Extracted records:
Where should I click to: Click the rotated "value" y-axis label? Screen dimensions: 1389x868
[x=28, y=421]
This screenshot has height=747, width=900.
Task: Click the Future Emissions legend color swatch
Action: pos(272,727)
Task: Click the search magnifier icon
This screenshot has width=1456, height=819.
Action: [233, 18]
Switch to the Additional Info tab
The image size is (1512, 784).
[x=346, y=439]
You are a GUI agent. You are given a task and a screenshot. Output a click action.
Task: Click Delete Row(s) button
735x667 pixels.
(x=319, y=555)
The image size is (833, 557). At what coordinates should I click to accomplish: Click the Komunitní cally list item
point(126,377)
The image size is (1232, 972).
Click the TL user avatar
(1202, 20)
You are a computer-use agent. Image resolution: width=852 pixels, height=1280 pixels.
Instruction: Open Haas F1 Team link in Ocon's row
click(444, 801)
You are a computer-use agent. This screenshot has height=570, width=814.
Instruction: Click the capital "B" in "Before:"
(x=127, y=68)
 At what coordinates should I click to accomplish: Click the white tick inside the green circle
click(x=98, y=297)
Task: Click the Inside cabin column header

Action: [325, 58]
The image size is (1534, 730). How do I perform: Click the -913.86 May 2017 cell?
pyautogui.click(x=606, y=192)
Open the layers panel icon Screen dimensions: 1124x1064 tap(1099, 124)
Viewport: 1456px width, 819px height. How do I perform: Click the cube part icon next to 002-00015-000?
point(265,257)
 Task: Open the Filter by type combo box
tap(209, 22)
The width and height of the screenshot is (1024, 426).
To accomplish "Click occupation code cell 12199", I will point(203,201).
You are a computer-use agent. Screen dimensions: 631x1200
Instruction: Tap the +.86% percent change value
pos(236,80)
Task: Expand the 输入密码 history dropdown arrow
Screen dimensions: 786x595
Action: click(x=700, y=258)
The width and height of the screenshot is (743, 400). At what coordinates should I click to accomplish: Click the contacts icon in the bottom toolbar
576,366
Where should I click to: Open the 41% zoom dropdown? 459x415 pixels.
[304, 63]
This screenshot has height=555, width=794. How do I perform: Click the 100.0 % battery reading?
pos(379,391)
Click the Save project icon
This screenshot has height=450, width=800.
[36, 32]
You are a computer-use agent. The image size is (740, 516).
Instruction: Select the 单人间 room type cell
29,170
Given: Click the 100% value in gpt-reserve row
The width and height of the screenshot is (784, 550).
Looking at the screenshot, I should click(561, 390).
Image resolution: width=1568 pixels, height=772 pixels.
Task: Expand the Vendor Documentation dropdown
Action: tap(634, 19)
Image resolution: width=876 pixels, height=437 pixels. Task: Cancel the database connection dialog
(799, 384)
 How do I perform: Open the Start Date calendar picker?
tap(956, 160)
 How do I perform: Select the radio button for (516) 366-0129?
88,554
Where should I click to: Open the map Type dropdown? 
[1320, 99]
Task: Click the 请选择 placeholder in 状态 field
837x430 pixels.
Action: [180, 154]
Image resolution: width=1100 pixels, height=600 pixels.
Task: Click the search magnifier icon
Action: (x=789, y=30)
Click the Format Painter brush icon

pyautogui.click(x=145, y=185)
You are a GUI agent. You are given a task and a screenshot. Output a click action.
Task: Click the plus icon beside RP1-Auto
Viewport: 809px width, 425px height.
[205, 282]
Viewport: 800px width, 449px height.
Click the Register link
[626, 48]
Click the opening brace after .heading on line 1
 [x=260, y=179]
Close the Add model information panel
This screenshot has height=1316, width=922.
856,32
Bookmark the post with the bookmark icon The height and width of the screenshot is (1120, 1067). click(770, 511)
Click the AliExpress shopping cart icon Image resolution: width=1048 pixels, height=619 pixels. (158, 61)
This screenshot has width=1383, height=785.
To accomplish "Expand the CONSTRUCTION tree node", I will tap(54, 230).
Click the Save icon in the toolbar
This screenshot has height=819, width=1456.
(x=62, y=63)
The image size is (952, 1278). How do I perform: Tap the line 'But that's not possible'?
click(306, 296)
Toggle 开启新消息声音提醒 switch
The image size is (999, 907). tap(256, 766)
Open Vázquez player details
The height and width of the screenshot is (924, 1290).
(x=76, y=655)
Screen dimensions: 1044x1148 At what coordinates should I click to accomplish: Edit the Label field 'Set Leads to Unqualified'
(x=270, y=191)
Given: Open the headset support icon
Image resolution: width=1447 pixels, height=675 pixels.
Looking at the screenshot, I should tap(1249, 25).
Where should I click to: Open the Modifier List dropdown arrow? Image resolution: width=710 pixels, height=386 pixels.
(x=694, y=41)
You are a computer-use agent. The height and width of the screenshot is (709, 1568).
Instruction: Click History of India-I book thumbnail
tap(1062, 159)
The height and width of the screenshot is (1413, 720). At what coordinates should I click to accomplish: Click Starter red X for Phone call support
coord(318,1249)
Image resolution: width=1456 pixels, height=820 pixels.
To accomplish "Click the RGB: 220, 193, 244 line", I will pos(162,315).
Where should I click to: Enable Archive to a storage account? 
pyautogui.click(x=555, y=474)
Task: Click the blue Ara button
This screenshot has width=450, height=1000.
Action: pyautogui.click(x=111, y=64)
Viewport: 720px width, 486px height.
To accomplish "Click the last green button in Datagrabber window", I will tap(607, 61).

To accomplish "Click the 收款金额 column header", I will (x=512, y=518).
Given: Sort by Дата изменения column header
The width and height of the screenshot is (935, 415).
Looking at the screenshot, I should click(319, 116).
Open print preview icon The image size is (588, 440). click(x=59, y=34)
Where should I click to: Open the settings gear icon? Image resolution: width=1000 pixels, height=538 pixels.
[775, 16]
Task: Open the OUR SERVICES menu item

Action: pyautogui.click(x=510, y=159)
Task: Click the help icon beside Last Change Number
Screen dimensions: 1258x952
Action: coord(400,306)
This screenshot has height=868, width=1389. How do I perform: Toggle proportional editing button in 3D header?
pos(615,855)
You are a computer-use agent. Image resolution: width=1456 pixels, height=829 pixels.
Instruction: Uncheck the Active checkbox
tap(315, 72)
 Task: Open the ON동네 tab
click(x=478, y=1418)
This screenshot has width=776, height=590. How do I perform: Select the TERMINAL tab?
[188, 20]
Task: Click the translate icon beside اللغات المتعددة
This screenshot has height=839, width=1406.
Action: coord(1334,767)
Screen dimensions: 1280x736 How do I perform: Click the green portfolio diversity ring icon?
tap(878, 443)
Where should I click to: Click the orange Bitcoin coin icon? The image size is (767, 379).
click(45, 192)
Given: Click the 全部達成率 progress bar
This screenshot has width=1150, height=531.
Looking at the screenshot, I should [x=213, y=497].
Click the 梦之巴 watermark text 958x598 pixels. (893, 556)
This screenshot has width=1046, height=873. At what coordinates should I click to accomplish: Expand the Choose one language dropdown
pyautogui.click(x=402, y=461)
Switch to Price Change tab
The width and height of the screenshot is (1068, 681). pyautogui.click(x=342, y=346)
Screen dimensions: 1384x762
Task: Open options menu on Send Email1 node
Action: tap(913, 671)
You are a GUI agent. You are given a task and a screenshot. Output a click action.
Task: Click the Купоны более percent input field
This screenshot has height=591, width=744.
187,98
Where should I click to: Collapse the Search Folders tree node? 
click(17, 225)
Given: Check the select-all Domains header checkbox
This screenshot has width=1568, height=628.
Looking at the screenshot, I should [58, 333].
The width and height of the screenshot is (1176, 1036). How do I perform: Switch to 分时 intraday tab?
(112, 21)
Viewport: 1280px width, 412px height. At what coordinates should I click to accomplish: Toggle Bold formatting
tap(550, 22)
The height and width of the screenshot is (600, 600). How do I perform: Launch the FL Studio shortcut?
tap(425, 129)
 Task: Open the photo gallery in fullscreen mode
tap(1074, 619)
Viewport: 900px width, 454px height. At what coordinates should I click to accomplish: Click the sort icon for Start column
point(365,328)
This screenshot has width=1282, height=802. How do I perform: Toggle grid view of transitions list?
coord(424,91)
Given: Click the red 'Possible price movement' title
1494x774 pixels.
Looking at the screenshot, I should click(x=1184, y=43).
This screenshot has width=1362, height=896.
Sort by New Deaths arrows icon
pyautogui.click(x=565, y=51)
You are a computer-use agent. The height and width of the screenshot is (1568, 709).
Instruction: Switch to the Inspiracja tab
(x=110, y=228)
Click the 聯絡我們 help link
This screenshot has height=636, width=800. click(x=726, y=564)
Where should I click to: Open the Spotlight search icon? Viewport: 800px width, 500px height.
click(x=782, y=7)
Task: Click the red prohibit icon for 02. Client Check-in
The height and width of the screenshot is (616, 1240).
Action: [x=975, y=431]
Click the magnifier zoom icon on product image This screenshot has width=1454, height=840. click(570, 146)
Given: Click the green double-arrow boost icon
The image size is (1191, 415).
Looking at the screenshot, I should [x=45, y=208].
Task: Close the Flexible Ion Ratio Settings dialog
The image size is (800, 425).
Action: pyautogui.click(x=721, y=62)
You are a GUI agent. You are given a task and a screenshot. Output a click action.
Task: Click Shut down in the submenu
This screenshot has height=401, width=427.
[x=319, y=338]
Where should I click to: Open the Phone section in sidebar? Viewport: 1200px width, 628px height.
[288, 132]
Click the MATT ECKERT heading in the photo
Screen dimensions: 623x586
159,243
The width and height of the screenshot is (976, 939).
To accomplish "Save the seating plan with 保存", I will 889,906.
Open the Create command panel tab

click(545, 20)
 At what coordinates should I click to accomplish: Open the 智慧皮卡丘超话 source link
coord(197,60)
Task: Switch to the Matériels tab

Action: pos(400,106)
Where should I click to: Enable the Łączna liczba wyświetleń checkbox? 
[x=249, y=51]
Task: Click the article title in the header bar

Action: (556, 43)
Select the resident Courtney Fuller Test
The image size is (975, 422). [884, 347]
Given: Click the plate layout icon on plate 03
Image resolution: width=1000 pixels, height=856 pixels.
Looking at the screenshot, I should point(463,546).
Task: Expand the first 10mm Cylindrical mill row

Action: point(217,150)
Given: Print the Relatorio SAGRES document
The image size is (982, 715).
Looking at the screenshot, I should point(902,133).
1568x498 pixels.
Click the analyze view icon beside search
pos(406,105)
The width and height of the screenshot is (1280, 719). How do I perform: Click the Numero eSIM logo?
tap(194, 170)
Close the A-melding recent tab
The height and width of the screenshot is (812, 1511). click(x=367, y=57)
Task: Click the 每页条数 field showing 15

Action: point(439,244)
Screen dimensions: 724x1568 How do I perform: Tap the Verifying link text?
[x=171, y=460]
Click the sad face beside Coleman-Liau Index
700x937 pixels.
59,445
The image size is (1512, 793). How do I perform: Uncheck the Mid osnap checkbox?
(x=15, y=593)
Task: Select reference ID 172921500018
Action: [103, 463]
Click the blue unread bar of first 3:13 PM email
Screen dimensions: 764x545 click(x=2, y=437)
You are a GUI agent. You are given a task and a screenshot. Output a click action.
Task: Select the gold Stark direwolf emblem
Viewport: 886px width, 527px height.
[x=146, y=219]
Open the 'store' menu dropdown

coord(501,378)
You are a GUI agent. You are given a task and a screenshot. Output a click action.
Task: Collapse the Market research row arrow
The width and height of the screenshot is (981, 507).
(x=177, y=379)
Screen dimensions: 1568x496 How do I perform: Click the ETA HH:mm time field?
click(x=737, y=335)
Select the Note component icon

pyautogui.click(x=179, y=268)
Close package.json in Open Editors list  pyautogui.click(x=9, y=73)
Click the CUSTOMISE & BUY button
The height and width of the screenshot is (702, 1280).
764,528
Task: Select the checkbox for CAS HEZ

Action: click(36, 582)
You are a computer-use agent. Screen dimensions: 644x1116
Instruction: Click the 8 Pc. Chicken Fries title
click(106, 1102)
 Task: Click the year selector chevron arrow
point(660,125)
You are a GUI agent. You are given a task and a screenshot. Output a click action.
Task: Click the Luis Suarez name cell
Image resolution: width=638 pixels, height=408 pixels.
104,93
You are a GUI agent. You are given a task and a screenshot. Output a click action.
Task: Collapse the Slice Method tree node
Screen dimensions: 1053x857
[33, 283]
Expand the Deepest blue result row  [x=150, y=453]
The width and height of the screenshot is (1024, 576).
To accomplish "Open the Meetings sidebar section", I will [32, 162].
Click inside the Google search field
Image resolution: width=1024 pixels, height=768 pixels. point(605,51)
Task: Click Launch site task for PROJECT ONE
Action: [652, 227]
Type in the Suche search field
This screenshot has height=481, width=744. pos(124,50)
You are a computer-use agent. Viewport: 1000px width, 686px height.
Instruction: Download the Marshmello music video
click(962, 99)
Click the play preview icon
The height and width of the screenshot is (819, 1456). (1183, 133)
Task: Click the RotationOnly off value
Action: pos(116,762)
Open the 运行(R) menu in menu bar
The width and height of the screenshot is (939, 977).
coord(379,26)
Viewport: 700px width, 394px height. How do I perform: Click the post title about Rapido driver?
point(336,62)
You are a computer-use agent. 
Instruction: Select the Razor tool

### TASK
Beginning at the top of the data, please return every line until and including the line containing "The width and height of the screenshot is (1024, 426).", copied exactly, and nothing past it.

### RESULT OF THE EXERCISE
Where should I click to: Click the rotated "value" y-axis label? Screen dimensions: 1389x868
[x=28, y=421]
This screenshot has height=747, width=900.
Task: Click the Future Emissions legend color swatch
Action: pos(272,727)
Task: Click the search magnifier icon
This screenshot has width=1456, height=819.
Action: [233, 18]
Switch to the Additional Info tab
The image size is (1512, 784).
[x=346, y=439]
You are a GUI agent. You are given a task and a screenshot. Output a click action.
Task: Click Delete Row(s) button
735x667 pixels.
(x=319, y=555)
The image size is (833, 557). At what coordinates should I click to accomplish: Click the Komunitní cally list item
point(126,377)
The image size is (1232, 972).
Click the TL user avatar
(1202, 20)
You are a computer-use agent. Image resolution: width=852 pixels, height=1280 pixels.
Instruction: Open Haas F1 Team link in Ocon's row
click(444, 801)
You are a computer-use agent. This screenshot has height=570, width=814.
Instruction: Click the capital "B" in "Before:"
(x=127, y=68)
 At what coordinates should I click to accomplish: Click the white tick inside the green circle
click(x=98, y=297)
Task: Click the Inside cabin column header

Action: [325, 58]
The image size is (1534, 730). How do I perform: Click the -913.86 May 2017 cell?
pyautogui.click(x=606, y=192)
Open the layers panel icon Screen dimensions: 1124x1064 tap(1099, 124)
Viewport: 1456px width, 819px height. How do I perform: Click the cube part icon next to 002-00015-000?
point(265,257)
 Task: Open the Filter by type combo box
tap(209, 22)
The width and height of the screenshot is (1024, 426).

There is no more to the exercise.